TASK GOAL -
Set every record down again exactly. Do not carry over the pictures.

DATA TO EXAMINE -
------------------------------------------------------------------------

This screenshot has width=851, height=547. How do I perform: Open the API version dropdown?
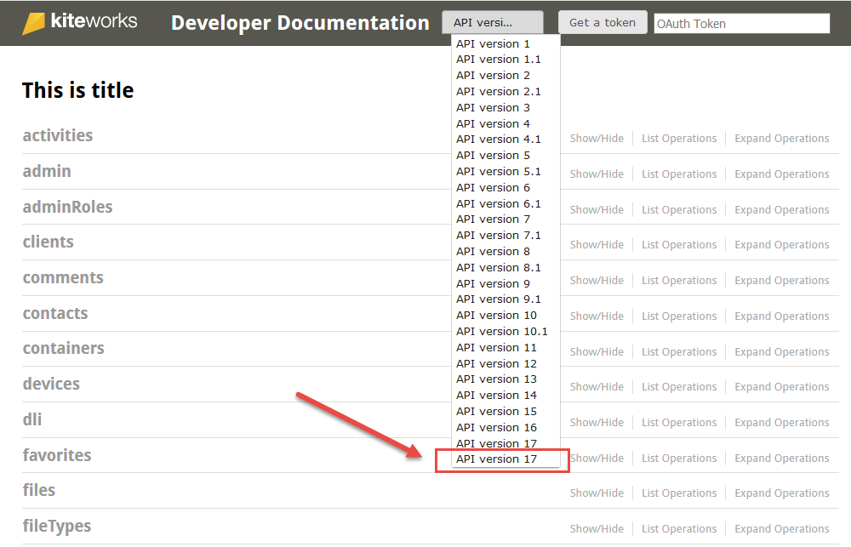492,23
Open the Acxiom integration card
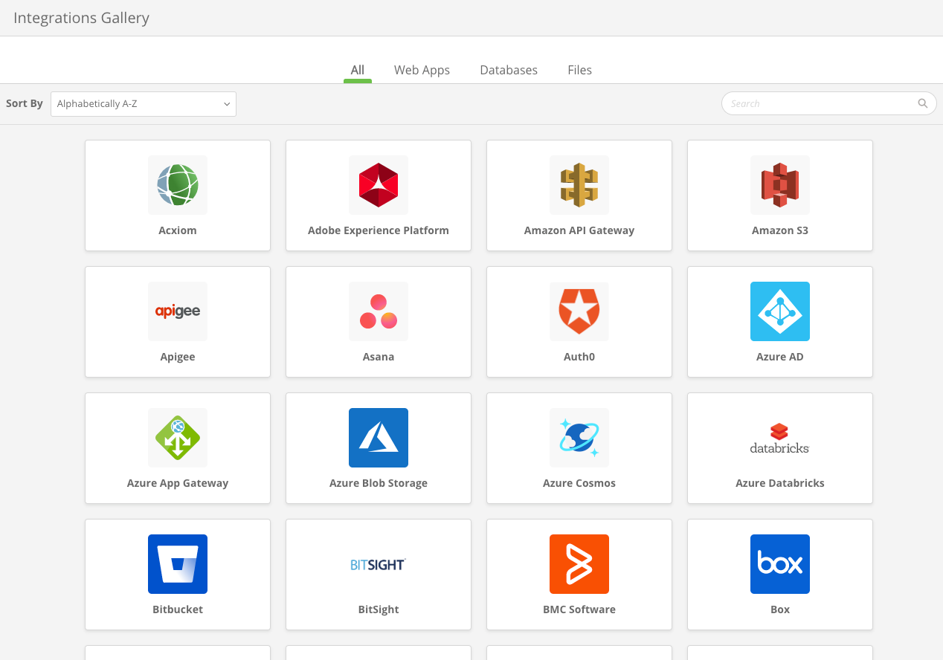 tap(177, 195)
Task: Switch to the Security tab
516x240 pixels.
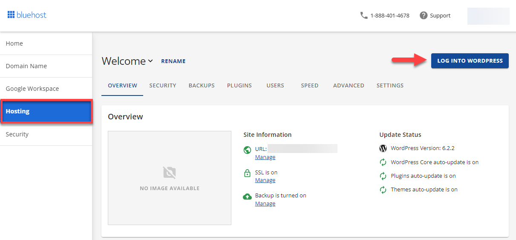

------------------------------------------------------------------------

ANSWER FOR THE TASK -
This screenshot has width=851, height=547. How do I perform: Open the API version dropdown?
492,23
Open the Acxiom integration card
 tap(177, 195)
Task: Switch to the Security tab
516x240 pixels.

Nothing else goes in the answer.